The automotive industry has long embraced big data. They are used to produce better components , improve driver safety and increase car sales . Automotive manufacturers such as BMW benefit from the analysis of extensive datasets, such as predictive maintenance. This is how they create customized customer solutions and the cars of tomorrow.

  • Marketing

Consumer behavior analysis is a completely new level of working with data. Thanks to information collected from GPS, social networks and the Internet (for example, purchase history or published opinions), companies can now analyze the reactions of not only selected customer groups, but even specific individuals .

  • Medicine

Big data analytics in this sector can help improve patient care ; support for clinical research; health security monitoring ; creation of management control systems and counteraction to epidemics and other threats .

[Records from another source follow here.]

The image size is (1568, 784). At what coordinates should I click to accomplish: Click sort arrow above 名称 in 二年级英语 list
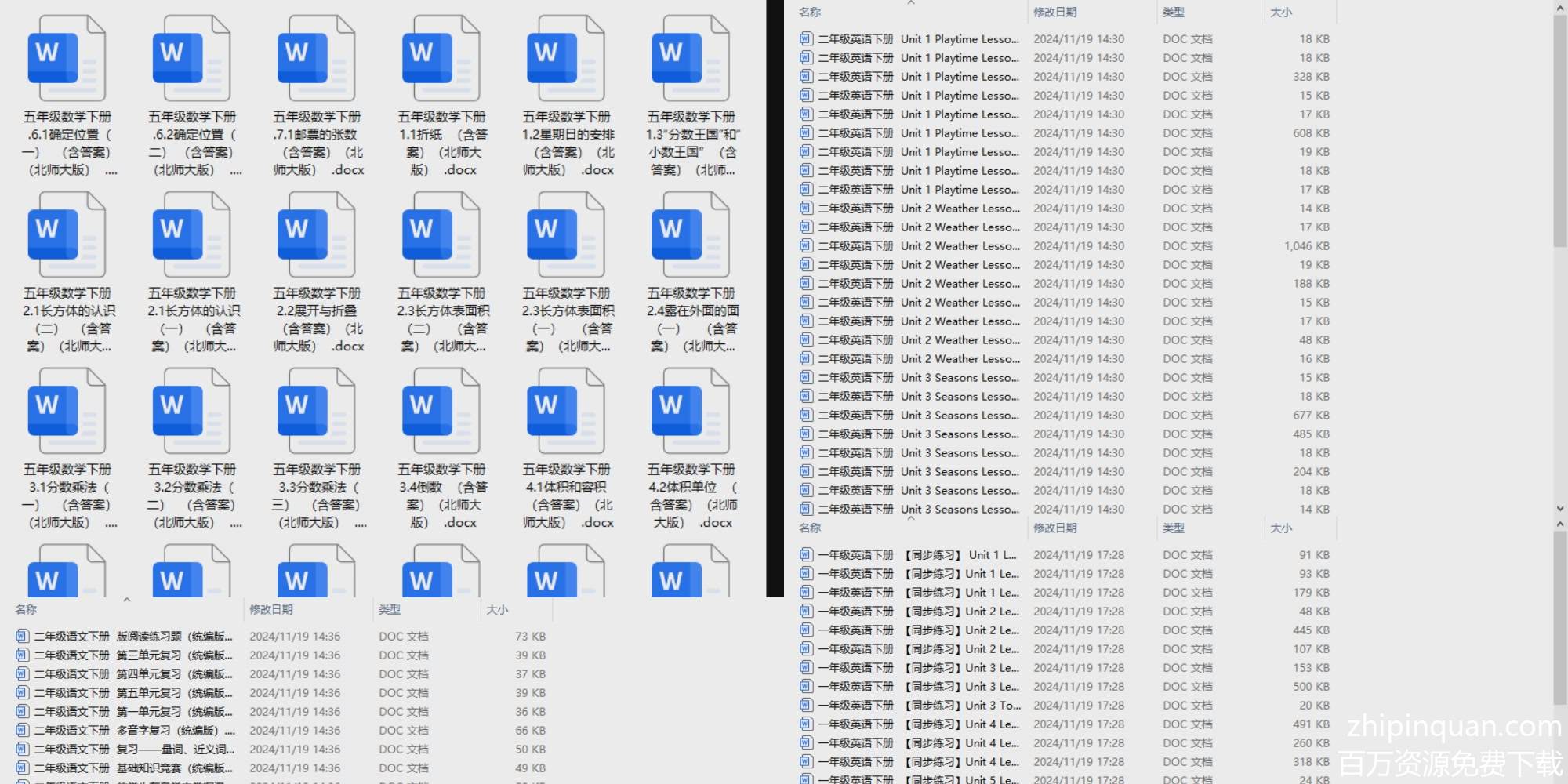coord(911,3)
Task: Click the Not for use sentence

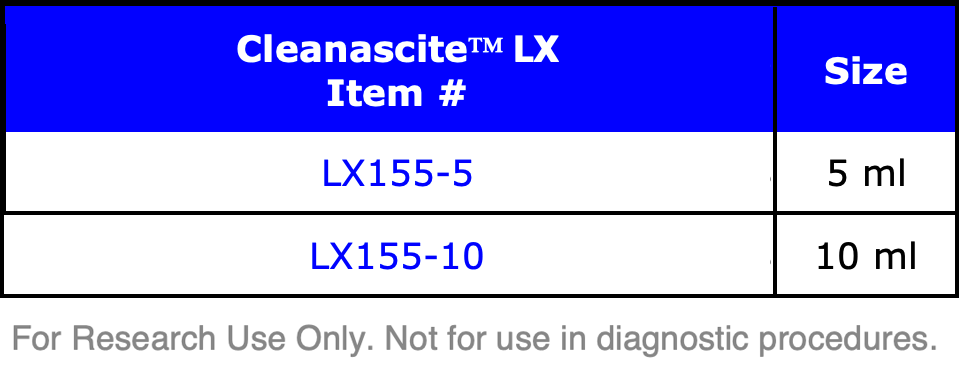Action: click(662, 340)
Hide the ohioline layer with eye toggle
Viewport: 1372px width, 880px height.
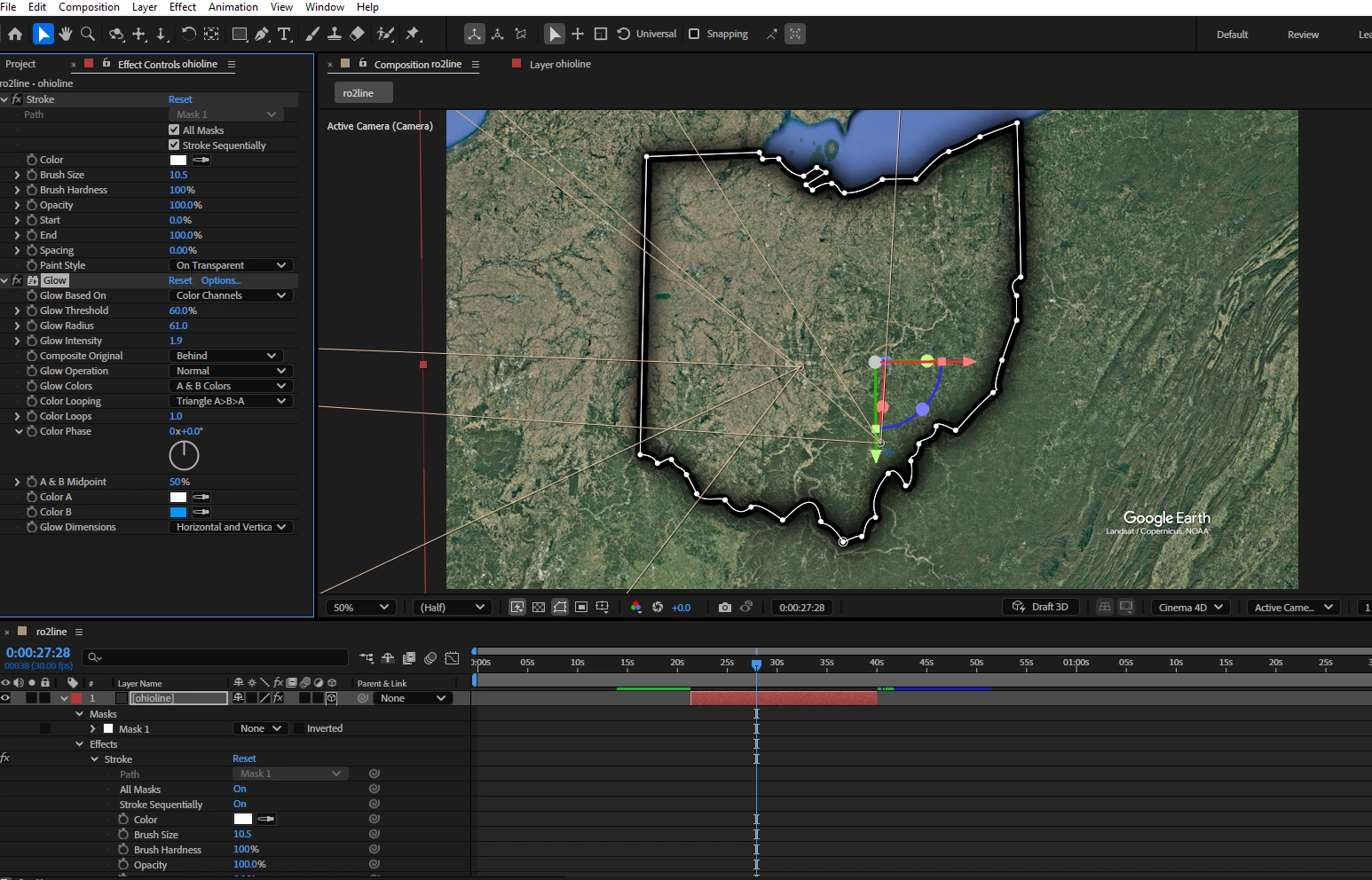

The use of Big Data in healthcare contributes to the improvement of telemedicine, the adjustment of the number of personnel, and the improvement of disease research.

Susan Atliger – How to deal with big data?

The future of big data. Where are we heading?

In the digital age, data is probably our most valuable resource and product at the same time.

big data meme

The use of Big Data helps to create new services, develop new business models, and sell products. Not only large businesses analyze arrays of information, but also small businesses , corporate and even creative .

In the world as we know it, the amount of information generated will continue to grow . Companies and government agencies need to create a culture of data science by incorporating it into their structures.